Click-target data
· · ·

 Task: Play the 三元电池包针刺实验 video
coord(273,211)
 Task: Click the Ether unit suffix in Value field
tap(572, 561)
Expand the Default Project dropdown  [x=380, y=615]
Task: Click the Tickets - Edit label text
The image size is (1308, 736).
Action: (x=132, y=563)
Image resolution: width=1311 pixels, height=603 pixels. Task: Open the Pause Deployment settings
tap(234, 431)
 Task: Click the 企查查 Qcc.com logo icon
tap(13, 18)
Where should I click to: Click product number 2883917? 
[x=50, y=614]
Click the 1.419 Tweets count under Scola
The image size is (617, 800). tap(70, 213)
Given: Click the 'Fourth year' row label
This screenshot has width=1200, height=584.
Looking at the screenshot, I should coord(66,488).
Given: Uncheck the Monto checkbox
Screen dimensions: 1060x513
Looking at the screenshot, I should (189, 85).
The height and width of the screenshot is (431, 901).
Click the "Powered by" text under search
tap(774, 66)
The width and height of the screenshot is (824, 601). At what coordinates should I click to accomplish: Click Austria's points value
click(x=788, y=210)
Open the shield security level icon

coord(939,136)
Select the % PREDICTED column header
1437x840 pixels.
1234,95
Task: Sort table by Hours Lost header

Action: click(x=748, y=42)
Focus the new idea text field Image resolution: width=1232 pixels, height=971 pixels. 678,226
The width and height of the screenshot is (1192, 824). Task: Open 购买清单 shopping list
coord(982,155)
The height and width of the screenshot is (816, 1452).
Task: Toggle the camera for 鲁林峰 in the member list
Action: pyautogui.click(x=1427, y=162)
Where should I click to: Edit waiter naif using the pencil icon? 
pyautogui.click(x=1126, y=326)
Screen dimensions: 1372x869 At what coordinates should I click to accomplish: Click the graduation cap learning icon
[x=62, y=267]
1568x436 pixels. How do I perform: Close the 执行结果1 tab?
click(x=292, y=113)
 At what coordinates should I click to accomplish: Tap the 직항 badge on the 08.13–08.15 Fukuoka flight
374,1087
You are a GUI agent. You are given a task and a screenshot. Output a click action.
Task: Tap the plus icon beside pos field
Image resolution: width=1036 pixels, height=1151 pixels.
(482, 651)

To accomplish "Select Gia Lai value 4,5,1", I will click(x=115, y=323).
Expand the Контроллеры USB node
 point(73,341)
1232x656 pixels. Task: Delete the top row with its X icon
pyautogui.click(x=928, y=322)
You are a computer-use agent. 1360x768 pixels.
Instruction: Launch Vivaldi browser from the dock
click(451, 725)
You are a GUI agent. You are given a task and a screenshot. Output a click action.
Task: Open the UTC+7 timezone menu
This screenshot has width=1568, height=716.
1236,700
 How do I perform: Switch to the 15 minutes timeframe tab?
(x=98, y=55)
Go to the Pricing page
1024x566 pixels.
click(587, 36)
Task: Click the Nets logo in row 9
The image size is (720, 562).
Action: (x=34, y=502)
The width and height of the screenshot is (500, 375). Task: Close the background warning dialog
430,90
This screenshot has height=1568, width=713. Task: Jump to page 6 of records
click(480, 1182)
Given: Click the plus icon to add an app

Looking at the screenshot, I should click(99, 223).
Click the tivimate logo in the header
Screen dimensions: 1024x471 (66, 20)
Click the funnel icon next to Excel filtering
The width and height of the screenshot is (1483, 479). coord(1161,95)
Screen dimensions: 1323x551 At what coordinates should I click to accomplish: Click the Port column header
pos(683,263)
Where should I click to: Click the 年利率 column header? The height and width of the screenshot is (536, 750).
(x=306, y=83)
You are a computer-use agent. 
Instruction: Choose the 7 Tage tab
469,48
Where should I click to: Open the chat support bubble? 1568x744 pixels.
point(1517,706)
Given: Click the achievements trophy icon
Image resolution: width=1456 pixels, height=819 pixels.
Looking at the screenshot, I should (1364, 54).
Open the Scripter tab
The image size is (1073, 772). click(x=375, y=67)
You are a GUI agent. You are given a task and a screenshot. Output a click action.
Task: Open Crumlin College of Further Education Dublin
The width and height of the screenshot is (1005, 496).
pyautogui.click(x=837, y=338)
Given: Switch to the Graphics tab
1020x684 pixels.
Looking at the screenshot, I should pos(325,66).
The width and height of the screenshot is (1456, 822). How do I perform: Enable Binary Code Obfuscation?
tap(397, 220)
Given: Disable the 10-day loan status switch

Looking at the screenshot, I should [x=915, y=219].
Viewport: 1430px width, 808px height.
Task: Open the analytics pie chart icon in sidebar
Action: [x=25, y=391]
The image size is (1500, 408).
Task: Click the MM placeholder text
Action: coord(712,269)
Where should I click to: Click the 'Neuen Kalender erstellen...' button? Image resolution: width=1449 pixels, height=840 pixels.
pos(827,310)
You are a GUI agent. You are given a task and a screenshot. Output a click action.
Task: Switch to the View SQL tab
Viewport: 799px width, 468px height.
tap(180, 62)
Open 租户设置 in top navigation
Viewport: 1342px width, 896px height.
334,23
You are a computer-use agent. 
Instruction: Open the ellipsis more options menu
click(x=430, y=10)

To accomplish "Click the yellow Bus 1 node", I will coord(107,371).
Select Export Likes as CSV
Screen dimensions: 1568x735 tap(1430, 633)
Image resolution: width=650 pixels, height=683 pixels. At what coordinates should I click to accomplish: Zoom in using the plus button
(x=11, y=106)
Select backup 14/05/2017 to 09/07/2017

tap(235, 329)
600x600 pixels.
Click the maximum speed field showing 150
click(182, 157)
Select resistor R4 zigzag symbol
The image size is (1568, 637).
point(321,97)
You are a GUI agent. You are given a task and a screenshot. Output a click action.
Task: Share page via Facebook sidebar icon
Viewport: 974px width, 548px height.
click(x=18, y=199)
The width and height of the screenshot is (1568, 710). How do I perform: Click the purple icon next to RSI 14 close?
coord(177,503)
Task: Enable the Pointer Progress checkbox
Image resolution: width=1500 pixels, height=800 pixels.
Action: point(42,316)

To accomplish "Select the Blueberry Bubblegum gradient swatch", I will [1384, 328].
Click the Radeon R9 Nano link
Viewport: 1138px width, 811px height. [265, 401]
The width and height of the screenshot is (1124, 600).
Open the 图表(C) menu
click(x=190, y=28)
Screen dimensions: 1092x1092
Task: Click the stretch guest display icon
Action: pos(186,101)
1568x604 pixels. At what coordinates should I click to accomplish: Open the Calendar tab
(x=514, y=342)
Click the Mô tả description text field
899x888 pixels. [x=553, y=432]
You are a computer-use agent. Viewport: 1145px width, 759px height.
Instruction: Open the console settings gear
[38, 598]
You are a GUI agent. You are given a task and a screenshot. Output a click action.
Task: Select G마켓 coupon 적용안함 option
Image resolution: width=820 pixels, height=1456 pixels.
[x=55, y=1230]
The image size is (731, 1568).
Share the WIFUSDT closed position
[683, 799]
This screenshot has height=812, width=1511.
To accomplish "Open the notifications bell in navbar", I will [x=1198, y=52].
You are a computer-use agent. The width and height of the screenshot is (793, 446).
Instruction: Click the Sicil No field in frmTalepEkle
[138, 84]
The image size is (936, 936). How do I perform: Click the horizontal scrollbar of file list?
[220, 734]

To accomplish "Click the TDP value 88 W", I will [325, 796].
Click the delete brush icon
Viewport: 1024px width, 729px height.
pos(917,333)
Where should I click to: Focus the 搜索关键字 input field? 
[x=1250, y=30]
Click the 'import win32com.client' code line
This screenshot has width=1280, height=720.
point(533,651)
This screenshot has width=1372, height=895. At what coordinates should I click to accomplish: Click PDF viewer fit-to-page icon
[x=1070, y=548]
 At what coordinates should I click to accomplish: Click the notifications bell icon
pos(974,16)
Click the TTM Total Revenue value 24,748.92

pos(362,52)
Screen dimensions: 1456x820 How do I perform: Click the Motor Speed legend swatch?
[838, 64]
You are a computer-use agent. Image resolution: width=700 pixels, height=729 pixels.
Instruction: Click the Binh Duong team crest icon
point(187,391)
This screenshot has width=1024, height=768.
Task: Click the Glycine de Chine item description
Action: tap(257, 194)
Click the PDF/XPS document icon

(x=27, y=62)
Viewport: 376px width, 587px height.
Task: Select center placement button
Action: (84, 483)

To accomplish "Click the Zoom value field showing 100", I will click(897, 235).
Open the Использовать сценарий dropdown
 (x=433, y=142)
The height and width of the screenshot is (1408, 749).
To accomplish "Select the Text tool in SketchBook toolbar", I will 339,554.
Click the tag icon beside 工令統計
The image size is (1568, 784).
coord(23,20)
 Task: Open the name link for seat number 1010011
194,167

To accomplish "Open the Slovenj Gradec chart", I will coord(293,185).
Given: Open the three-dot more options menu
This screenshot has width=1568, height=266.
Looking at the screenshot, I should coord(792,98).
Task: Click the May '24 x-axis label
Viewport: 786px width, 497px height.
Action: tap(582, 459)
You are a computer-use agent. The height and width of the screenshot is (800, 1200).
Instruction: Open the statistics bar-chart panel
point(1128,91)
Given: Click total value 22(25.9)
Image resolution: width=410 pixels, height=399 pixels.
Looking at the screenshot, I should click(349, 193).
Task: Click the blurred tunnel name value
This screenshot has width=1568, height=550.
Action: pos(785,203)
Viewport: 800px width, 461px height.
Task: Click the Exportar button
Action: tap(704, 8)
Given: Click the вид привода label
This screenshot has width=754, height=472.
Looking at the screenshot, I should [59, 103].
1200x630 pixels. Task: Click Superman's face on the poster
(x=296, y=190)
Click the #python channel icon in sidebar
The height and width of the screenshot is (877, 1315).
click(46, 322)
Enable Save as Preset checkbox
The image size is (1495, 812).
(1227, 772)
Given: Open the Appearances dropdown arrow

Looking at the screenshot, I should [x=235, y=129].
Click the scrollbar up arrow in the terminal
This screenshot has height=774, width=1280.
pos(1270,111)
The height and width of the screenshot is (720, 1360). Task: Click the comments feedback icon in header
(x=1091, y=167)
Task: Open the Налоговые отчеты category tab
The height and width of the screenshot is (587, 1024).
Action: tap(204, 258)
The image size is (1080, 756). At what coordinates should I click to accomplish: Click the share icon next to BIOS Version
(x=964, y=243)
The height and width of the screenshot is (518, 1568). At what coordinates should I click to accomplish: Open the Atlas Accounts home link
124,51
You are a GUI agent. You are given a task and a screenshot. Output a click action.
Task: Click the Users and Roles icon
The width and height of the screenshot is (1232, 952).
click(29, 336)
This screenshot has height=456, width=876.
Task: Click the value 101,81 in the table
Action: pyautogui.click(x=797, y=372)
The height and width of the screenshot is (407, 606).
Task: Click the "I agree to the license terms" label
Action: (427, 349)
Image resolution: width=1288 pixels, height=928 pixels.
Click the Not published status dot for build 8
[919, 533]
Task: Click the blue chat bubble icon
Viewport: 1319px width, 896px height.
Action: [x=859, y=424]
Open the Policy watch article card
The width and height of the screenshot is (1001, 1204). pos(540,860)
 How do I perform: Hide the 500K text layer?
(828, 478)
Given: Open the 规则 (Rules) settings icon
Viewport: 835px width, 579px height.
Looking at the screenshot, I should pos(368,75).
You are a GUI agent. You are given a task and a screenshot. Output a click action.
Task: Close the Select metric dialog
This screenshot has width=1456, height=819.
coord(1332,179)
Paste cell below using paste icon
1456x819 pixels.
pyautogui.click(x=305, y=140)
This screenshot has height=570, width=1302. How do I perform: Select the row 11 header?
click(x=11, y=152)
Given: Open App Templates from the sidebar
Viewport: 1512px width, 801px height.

· · ·

**PROBLEM TO SOLVE**
Repeat the lines above word for word, from the very first line up to and including the line with "Action: pyautogui.click(x=1427, y=162)".

**EXERCISE OUTPUT**
 Task: Play the 三元电池包针刺实验 video
coord(273,211)
 Task: Click the Ether unit suffix in Value field
tap(572, 561)
Expand the Default Project dropdown  [x=380, y=615]
Task: Click the Tickets - Edit label text
The image size is (1308, 736).
Action: (x=132, y=563)
Image resolution: width=1311 pixels, height=603 pixels. Task: Open the Pause Deployment settings
tap(234, 431)
 Task: Click the 企查查 Qcc.com logo icon
tap(13, 18)
Where should I click to: Click product number 2883917? 
[x=50, y=614]
Click the 1.419 Tweets count under Scola
The image size is (617, 800). tap(70, 213)
Given: Click the 'Fourth year' row label
This screenshot has width=1200, height=584.
Looking at the screenshot, I should coord(66,488).
Given: Uncheck the Monto checkbox
Screen dimensions: 1060x513
Looking at the screenshot, I should (189, 85).
The height and width of the screenshot is (431, 901).
Click the "Powered by" text under search
tap(774, 66)
The width and height of the screenshot is (824, 601). At what coordinates should I click to accomplish: Click Austria's points value
click(x=788, y=210)
Open the shield security level icon

coord(939,136)
Select the % PREDICTED column header
1437x840 pixels.
1234,95
Task: Sort table by Hours Lost header

Action: click(x=748, y=42)
Focus the new idea text field Image resolution: width=1232 pixels, height=971 pixels. 678,226
The width and height of the screenshot is (1192, 824). Task: Open 购买清单 shopping list
coord(982,155)
The height and width of the screenshot is (816, 1452).
Task: Toggle the camera for 鲁林峰 in the member list
Action: pyautogui.click(x=1427, y=162)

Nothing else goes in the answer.